OSINT: how to find anything on the internet

"The best place to hide a dead body is page two of Google."

You’ve probably seen this meme floating around the internet a while ago. An ironic nod to a rather surprising fact: 90 percent of the clicks on search engines are concentrated on the first page of results.

Is it because we find everything immediately? (lol) Because we don't want to look any further? Lack of time, lack of curiosity? And yet, the web is full of digital rabbit holes that underline unlimited opportunities and endless discoveries that will leave you in awe. That’s where Open Source Intelligence (OSINT) comes in handy. The acronym represents information collected from public sources, such as those available on the internet. But just because open source is free or publicly available doesn't mean it is easy.

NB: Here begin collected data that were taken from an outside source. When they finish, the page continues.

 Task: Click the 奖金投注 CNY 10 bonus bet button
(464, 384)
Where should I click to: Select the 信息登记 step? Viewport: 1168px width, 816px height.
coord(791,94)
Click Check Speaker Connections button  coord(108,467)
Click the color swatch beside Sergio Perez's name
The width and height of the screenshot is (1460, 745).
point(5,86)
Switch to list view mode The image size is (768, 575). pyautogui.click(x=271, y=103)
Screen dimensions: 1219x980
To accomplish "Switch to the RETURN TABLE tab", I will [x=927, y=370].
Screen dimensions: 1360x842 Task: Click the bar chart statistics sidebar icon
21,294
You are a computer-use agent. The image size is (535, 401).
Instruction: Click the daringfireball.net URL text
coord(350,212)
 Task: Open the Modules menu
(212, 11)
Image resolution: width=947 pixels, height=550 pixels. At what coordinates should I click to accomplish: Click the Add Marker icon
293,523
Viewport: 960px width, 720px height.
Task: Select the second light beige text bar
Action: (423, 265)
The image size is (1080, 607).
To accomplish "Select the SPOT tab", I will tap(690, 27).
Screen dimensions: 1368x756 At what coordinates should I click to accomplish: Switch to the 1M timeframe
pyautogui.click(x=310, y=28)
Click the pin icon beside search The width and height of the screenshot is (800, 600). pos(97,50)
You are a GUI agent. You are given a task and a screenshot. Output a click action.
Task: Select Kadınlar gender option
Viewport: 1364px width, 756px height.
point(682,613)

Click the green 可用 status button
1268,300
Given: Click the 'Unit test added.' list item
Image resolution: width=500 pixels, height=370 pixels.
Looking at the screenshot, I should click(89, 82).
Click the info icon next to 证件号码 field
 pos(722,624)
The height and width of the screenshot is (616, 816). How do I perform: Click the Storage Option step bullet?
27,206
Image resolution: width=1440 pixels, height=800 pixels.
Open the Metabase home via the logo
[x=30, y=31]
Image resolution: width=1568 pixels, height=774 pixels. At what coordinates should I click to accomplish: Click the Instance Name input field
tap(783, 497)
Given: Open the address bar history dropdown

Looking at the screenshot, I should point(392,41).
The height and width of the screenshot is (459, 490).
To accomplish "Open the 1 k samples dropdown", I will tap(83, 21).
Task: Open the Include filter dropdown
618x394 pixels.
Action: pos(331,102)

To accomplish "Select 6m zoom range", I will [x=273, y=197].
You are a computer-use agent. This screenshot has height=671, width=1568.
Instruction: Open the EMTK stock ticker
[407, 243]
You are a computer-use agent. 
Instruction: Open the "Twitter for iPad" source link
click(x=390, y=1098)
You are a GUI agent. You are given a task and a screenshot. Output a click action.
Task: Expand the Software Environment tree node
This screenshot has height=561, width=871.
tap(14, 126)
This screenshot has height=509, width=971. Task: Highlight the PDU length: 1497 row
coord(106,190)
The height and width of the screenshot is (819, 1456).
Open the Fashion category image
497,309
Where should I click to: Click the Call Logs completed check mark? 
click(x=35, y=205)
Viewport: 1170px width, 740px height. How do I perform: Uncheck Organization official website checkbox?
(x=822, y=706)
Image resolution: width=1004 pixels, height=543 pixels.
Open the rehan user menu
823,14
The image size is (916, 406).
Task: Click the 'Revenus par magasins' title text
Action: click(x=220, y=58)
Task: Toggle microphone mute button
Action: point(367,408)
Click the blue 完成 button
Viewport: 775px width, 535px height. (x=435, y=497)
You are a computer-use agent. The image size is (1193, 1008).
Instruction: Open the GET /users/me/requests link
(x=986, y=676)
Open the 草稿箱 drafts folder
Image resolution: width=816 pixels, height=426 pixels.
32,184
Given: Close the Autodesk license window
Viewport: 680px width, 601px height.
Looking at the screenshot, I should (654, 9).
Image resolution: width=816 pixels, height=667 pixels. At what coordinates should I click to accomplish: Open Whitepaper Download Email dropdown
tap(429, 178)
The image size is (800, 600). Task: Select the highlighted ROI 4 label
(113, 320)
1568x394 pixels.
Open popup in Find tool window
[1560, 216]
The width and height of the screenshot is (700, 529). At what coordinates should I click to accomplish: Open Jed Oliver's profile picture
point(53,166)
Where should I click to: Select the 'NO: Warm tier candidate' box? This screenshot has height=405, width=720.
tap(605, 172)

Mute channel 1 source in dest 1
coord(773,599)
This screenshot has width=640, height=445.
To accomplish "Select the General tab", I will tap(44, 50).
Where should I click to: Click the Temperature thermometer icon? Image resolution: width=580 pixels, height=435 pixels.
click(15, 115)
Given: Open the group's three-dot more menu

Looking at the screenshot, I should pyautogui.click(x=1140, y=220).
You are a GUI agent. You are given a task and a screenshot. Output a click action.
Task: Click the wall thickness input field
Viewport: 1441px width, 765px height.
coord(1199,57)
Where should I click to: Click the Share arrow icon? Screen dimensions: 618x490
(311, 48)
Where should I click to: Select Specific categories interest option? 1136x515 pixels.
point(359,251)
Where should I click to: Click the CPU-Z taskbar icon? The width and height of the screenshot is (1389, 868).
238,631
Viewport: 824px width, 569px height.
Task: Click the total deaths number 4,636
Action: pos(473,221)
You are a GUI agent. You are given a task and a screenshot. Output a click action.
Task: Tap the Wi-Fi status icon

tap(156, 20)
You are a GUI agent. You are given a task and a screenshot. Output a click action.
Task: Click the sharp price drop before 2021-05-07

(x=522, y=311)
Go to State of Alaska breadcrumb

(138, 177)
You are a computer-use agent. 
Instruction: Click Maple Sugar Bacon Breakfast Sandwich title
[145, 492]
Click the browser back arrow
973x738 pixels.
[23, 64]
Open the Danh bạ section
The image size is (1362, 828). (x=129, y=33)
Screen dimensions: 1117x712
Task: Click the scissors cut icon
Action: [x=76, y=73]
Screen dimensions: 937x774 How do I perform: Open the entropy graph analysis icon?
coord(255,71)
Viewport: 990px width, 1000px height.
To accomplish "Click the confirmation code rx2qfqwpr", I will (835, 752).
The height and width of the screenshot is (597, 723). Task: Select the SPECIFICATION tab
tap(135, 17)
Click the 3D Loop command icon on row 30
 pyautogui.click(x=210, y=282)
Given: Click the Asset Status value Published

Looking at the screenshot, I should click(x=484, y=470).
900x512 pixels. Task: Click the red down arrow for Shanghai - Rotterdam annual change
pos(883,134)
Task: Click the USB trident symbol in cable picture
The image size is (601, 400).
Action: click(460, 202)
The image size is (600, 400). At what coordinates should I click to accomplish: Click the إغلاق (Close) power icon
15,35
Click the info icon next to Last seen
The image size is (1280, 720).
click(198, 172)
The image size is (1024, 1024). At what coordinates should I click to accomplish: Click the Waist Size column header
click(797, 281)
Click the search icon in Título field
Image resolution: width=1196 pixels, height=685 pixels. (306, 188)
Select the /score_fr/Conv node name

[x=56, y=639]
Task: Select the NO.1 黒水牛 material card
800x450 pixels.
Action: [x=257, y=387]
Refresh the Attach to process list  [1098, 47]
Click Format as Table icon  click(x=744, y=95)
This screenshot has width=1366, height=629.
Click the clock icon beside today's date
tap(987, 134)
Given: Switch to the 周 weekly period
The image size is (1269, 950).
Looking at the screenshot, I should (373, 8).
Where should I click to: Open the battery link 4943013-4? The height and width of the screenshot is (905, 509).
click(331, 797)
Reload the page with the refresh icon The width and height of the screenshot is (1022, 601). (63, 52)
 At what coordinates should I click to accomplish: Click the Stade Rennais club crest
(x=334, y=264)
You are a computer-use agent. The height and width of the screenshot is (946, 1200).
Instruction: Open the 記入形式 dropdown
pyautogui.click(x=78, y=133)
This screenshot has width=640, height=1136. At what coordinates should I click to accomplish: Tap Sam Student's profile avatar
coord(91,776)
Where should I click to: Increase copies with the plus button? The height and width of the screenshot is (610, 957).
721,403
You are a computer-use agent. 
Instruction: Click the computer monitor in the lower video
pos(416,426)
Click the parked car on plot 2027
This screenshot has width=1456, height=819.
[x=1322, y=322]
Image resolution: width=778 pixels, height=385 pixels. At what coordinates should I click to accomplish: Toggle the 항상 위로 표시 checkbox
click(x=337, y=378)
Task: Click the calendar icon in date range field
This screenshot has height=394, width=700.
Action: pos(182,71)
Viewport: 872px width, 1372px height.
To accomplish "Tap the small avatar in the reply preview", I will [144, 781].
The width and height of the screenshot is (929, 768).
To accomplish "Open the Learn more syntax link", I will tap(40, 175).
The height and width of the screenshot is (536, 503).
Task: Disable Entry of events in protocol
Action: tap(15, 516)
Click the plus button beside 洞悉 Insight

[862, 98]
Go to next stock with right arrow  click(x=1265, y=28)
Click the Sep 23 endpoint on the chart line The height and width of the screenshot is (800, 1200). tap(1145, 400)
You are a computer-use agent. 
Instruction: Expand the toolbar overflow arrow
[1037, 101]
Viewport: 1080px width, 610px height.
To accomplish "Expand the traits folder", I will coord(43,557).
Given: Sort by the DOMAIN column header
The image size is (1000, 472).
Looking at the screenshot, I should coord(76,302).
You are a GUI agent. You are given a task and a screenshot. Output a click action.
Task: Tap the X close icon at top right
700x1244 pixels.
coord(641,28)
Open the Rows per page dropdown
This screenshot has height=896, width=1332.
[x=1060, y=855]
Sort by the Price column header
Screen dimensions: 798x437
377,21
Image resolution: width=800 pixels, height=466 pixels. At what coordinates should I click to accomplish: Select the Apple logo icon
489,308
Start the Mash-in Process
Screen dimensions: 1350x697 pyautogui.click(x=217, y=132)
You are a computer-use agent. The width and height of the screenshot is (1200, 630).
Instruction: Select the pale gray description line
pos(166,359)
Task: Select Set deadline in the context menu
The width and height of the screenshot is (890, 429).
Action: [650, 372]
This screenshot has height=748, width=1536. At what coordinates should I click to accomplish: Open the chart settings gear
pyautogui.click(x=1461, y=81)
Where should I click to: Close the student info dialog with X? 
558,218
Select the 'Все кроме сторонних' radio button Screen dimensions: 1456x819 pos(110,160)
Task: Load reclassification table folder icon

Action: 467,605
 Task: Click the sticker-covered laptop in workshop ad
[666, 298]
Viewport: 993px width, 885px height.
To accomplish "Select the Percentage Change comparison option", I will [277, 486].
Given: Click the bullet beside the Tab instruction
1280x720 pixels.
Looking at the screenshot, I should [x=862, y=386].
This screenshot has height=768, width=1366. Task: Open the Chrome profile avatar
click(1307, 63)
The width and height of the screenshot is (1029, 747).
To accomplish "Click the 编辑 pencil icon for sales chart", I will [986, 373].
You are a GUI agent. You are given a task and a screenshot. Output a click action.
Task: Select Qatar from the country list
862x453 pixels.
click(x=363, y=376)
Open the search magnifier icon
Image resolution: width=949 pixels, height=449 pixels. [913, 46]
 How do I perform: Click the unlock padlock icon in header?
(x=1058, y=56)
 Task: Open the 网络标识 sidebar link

Everyone uses Google, but few use it well

Ah Google ... a universal tool for search in western countries. But, while everyone uses or has used it at some point, few know how to use it correctly, or at least efficiently. An example:  Looking for an email address? You will, like most internet users, opt for one of these three solutions:

1- A classic search such as "Last name + first name + email" and all its variants. For a business email, some will observe the way the address is structured in the company to determine a specific contact. Relatively effective, but not necessarily speedy.

2- A search with a little more thought like "Tool to find email addresses," and in this case, you will certainly run across a service like Hunter.

3- A smart search thanks to Google's operators/commands and wise tricks. If you type the query below and the email you are looking for has been published online, you will find it. Simple, efficient, fast. However, you must know the trick!

Small aside: Is your knowledge of search operators a little outdated? Here are two articles to catch-up. This one here (the entire blog is actually worth the read) or this one, more for the mainstream public.

On a personal note, these are the ones I use regularly:

To track specific pages within a website, (or how to use Google to search any other site):

site:reddit.com “social audio”

A variation that I like for photos (also for brands...):

site:facebook.com "image may contain dog"

To find similar sites:

Related:substack.com

To target Google Docs on a particular subject (another one of my fav’ hobbies ) :

site:docs.google.com "emerging trends."

For your information, there is a site that serves as a reference for Google Dorks, it can be found here. This term, coined in 2002 by security researcher Johnny Long, refers to queries that aim to reveal security holes.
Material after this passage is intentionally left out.